Exercise brief: Could you copy the data below with "Locate an element on the screen" replaced by "Find an element on the screen" and everything else left unchanged?

Records provided:
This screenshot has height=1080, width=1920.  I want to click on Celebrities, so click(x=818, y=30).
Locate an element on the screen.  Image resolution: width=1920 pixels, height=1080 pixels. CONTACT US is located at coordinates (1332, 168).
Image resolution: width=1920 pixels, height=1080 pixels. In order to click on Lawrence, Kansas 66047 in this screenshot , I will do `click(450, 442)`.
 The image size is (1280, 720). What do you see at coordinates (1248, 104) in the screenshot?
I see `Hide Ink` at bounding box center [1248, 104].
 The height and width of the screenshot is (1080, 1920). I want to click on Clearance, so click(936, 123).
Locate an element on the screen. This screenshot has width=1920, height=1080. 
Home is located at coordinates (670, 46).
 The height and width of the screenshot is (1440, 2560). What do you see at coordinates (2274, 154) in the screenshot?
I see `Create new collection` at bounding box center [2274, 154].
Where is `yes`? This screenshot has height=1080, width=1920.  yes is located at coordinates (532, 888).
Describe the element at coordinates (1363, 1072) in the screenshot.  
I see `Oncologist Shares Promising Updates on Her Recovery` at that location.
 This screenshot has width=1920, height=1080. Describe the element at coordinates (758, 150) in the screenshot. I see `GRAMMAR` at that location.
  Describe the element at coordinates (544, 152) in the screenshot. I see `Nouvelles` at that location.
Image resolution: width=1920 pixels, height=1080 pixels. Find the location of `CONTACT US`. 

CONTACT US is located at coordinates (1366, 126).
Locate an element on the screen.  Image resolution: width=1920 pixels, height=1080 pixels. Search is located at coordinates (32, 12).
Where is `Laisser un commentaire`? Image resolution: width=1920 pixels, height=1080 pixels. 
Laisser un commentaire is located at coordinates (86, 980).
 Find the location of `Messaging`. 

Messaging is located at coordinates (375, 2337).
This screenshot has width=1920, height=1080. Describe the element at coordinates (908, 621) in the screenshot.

Result of this task:
This screenshot has height=1080, width=1920.  I want to click on Celebrities, so click(x=818, y=30).
Find an element on the screen.  Image resolution: width=1920 pixels, height=1080 pixels. CONTACT US is located at coordinates (1332, 168).
Image resolution: width=1920 pixels, height=1080 pixels. In order to click on Lawrence, Kansas 66047 in this screenshot , I will do `click(450, 442)`.
 The image size is (1280, 720). What do you see at coordinates (1248, 104) in the screenshot?
I see `Hide Ink` at bounding box center [1248, 104].
 The height and width of the screenshot is (1080, 1920). I want to click on Clearance, so click(936, 123).
Find an element on the screen. This screenshot has width=1920, height=1080. 
Home is located at coordinates (670, 46).
 The height and width of the screenshot is (1440, 2560). What do you see at coordinates (2274, 154) in the screenshot?
I see `Create new collection` at bounding box center [2274, 154].
Where is `yes`? This screenshot has height=1080, width=1920.  yes is located at coordinates (532, 888).
Describe the element at coordinates (1363, 1072) in the screenshot.  
I see `Oncologist Shares Promising Updates on Her Recovery` at that location.
 This screenshot has width=1920, height=1080. Describe the element at coordinates (758, 150) in the screenshot. I see `GRAMMAR` at that location.
  Describe the element at coordinates (544, 152) in the screenshot. I see `Nouvelles` at that location.
Image resolution: width=1920 pixels, height=1080 pixels. Find the location of `CONTACT US`. 

CONTACT US is located at coordinates (1366, 126).
Find an element on the screen.  Image resolution: width=1920 pixels, height=1080 pixels. Search is located at coordinates (32, 12).
Where is `Laisser un commentaire`? Image resolution: width=1920 pixels, height=1080 pixels. 
Laisser un commentaire is located at coordinates (86, 980).
 Find the location of `Messaging`. 

Messaging is located at coordinates (375, 2337).
This screenshot has width=1920, height=1080. Describe the element at coordinates (908, 621) in the screenshot.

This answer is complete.